[[ Given records open ]]

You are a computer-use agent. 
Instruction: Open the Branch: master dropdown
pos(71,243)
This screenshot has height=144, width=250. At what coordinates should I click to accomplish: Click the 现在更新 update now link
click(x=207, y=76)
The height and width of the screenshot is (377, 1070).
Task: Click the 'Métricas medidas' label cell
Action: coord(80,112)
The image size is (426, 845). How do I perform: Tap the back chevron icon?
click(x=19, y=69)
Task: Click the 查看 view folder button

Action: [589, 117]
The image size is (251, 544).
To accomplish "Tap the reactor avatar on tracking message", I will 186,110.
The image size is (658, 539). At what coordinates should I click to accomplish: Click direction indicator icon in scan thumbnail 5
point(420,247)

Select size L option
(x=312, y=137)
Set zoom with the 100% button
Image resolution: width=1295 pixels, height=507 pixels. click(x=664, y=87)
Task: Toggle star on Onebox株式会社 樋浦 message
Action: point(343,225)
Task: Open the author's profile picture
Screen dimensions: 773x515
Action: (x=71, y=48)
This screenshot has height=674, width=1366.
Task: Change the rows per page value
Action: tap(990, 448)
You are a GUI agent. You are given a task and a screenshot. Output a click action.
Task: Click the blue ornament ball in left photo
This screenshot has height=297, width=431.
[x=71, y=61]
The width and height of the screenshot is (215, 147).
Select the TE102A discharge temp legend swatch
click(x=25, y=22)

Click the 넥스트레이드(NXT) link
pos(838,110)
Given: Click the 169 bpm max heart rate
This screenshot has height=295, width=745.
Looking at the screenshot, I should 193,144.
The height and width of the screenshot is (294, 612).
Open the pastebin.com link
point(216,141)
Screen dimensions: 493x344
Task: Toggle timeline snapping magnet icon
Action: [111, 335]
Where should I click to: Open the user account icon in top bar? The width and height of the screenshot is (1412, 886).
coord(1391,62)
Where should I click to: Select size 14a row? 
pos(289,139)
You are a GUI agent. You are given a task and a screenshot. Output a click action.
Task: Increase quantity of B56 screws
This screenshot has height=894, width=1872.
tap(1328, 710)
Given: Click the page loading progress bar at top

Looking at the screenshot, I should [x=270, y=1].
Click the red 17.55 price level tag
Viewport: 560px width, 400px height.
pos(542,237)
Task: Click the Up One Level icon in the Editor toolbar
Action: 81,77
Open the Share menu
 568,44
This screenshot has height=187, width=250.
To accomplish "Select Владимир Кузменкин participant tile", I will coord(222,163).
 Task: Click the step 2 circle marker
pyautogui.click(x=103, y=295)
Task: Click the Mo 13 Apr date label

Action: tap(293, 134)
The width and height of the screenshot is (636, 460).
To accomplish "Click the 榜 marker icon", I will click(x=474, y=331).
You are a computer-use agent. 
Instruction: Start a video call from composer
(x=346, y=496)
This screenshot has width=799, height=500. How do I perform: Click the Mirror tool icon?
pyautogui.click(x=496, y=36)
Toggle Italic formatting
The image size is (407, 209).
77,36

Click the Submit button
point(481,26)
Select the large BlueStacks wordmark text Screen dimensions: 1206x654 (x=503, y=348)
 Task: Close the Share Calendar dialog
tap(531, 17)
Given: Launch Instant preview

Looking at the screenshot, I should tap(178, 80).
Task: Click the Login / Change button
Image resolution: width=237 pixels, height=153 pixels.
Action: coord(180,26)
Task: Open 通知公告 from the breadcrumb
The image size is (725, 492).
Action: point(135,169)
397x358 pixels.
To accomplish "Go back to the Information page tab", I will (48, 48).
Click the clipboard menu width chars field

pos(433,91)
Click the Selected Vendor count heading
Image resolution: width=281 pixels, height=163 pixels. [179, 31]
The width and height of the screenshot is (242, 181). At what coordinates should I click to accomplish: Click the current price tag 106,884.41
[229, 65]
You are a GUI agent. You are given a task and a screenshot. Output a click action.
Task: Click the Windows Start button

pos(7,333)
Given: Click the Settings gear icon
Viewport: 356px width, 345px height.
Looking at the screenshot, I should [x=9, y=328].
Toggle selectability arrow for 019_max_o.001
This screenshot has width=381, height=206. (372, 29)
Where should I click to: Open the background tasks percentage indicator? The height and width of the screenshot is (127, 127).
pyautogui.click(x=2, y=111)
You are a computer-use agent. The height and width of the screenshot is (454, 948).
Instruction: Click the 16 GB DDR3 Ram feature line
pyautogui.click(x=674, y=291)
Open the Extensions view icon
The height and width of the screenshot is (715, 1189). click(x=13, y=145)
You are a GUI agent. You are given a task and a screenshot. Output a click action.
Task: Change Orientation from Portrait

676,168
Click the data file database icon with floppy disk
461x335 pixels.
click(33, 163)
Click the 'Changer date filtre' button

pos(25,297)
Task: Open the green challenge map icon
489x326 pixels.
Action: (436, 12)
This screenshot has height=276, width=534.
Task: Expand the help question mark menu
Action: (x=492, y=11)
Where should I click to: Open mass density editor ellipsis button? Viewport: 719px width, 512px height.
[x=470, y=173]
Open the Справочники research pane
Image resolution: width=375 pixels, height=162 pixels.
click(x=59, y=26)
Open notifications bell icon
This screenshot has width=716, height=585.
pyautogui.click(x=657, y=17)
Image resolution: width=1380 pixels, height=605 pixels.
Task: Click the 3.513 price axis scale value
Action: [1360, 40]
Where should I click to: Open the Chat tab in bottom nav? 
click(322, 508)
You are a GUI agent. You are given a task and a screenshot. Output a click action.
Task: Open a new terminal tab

[[ Given records closed ]]

• Directions for this task
Out of the data above, return each line where the word "will" can be found.

• Expected answer
To accomplish "Tap the reactor avatar on tracking message", I will 186,110.
To accomplish "Select Владимир Кузменкин participant tile", I will coord(222,163).
To accomplish "Click the 榜 marker icon", I will click(x=474, y=331).
To accomplish "Go back to the Information page tab", I will (48, 48).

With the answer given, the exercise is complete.